Chapter 8 Section 5
To Europeans in the mid-1300s, the end of the world seemed to have come. First, widespread crop failures brought famine and starvation. Then, plague and war ravaged populations. Europe eventually recovered from these disasters. Still, the upheavals of the 1300s and 1400s marked the end of the Middle Ages and the beginning of the early modern age.
In the autumn of 1347, a fleet of Genoese trading ships loaded with grain left the Black Sea port of Caffa and set sail for Messina, Sicily. By midvoyage, sailors were falling sick and dying. Soon after the ships tied up at Messina, townspeople, too, began to fall sick and die. Within months, the disease that Europeans called the Black Death was raging through Italy. By 1348, it had reached Spain and France. From there, it ravaged the rest of Europe. One in three people died—a death rate worse than in any war in history.

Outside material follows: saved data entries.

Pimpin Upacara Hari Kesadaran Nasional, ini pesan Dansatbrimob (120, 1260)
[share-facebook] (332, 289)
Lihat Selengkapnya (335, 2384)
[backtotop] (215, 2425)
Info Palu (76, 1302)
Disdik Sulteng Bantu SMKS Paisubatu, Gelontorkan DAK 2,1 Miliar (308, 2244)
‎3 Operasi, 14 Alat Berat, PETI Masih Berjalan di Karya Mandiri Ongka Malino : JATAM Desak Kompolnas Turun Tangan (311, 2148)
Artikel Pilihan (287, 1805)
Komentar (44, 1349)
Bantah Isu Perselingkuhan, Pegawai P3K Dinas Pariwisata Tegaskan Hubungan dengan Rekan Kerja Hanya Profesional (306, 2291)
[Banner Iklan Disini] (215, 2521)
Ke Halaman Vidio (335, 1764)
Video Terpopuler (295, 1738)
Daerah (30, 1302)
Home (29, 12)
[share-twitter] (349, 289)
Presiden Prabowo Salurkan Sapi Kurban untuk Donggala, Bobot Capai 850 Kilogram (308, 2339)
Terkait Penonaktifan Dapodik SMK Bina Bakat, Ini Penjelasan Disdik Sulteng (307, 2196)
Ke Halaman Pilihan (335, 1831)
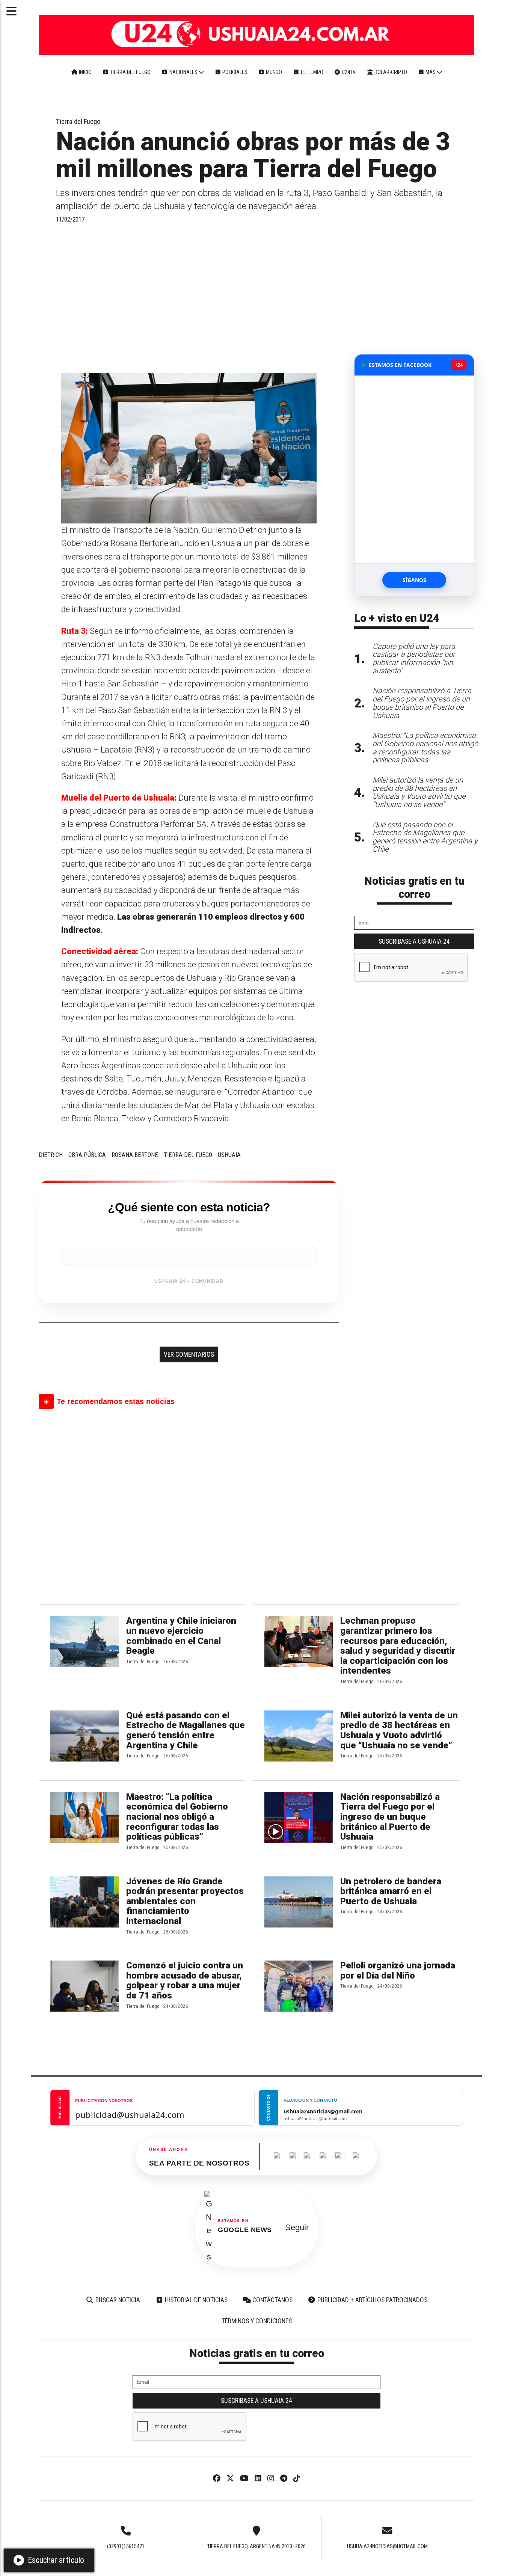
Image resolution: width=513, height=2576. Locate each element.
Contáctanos (272, 2300)
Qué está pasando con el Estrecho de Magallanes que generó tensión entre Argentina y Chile (185, 1730)
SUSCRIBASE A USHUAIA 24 (414, 941)
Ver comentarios (189, 1354)
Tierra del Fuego (130, 72)
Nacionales (183, 72)
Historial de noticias (195, 2300)
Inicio (85, 72)
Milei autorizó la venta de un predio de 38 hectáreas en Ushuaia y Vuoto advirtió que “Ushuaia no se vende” (399, 1730)
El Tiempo (311, 72)
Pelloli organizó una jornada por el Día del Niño (397, 1970)
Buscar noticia (117, 2300)
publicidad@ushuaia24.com (129, 2114)
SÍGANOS (414, 580)
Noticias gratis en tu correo (414, 887)
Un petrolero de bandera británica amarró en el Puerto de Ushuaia (390, 1891)
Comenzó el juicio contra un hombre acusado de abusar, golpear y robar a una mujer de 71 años (184, 1980)
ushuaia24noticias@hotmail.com (387, 2546)
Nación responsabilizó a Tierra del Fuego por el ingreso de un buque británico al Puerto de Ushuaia (390, 1817)
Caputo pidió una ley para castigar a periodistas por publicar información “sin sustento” (414, 658)
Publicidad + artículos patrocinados (371, 2300)
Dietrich (51, 1154)
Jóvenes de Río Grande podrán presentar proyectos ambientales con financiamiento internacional (185, 1901)
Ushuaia (229, 1154)
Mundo (273, 72)
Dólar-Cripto (390, 72)
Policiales (234, 72)
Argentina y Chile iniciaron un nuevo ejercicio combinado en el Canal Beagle (181, 1635)
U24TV (348, 72)
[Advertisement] (189, 297)
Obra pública (87, 1154)
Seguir (297, 2227)
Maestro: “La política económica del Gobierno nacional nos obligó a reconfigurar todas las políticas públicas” (177, 1817)
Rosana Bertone (135, 1154)
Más (430, 72)
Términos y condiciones (257, 2321)
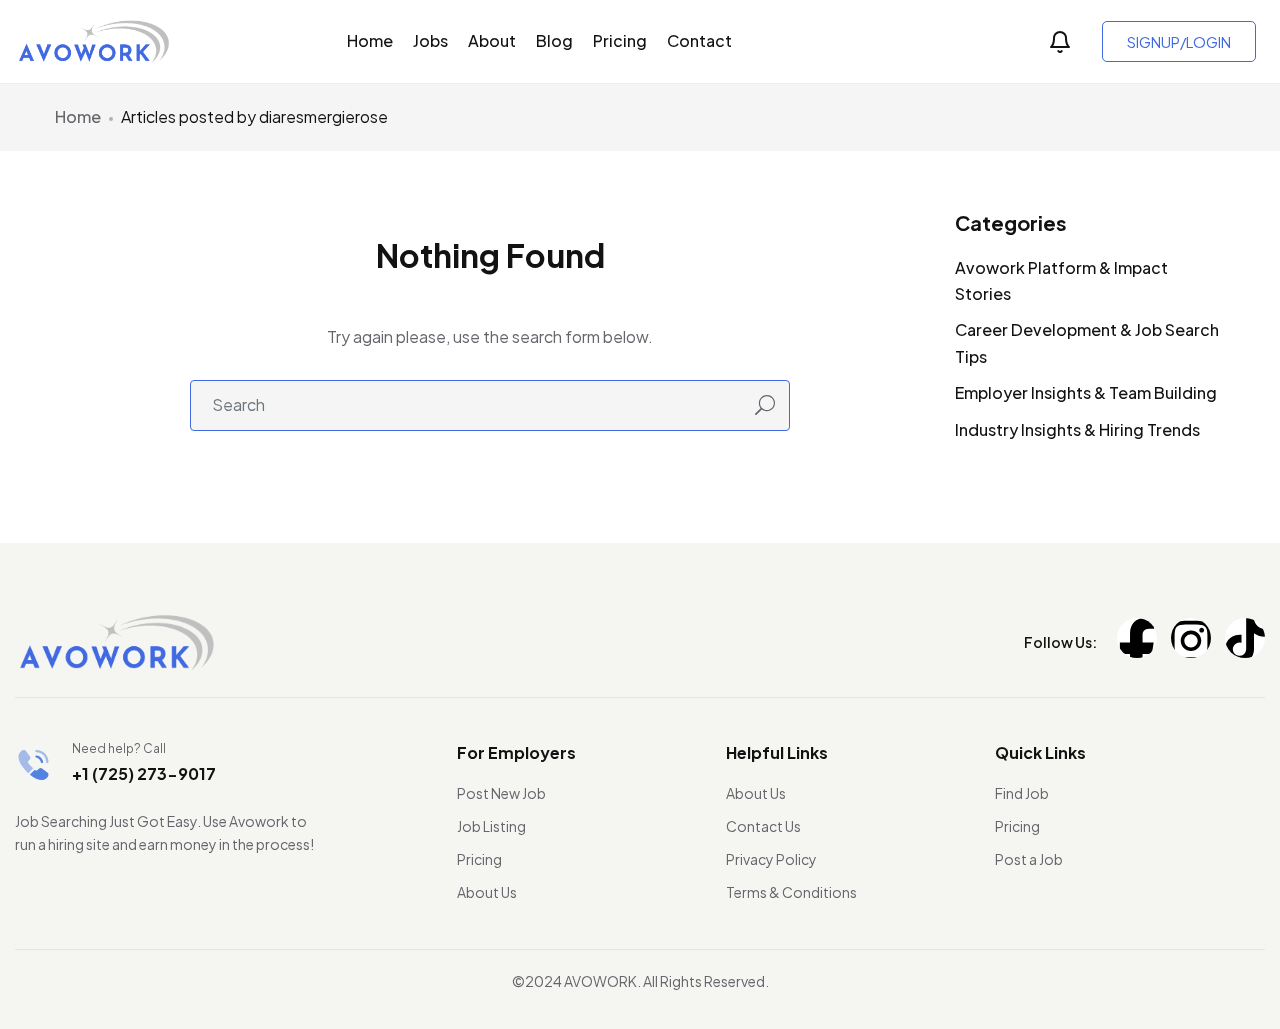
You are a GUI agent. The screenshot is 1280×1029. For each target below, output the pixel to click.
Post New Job (501, 793)
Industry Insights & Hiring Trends (1077, 429)
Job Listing (491, 826)
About (492, 40)
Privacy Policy (771, 859)
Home (370, 40)
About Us (487, 892)
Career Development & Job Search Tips (1087, 342)
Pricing (620, 40)
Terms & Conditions (791, 892)
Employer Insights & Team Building (1086, 392)
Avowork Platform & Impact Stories (1061, 280)
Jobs (430, 40)
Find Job (1022, 793)
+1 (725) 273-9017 (144, 773)
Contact (699, 40)
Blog (554, 40)
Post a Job (1029, 859)
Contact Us (763, 826)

The Plague Spreads from Asia
The sickness was bubonic plague, a disease spread by fleas carried by rats. Bubonic plague had broken out before in Europe, Asia, and North Africa but had subsided. One strain, though, had survived in Mongolia. In the 1200s, Mongol armies conquered much of Asia, probably setting off the new epidemic, or outbreak of rapid-spreading disease.
In the pre-modern world, rats infested ships, towns, and even the homes of the rich and powerful, so no one took any notice of them. In the early 1300s, rats spread the plague in crowded Chinese cities, which killed about 35 million people there. Fleas jumped from those rats to infest the clothes and packs of traders traveling west. As a result, the disease quickly spread from Asia to the Middle East and then to Europe.
Normal Life Breaks Down
In Europe, the plague brought terror and bewilderment, as people had no way to stop the disease. Some people turned to magic and witchcraft for cures. Others plunged into wild pleasures, believing they would soon die anyway. Still others saw the plague as God’s punishment. They beat themselves with whips to show that they repented their sins. Normal life broke down as people fled cities or hid in their homes to avoid contracting the plague from neighbors and relatives.
Some Christians blamed Jews for the plague, charging unjustly that they had poisoned the wells to cause the disease. In the resulting hysteria, thousands of Jews were slaughtered.
The Economy Suffers
As the plague kept recurring in the late 1300s, the European economy plunged to a low ebb. When workers and employers died, production declined. Survivors demanded higher wages. As the cost of labor soared, inflation, or rising prices, broke out too. Landowners and merchants pushed for laws to limit wages. To limit rising costs, landowners converted croplands to land for sheep raising, which required less labor. Villagers forced off the land looked for work in towns. There, guilds limited opportunities for advancement.
Coupled with the fear of the plague, these restrictions sparked explosive revolts. Bitter, angry peasants rampaged in England, France, Germany, and elsewhere. In the cities, artisans fought for more power, usually without success. Revolts erupted on and off through the 1300s and 1400s. The plague had spread both death and social unrest. Western Europe would not fully recover from its effects for more than 100 years.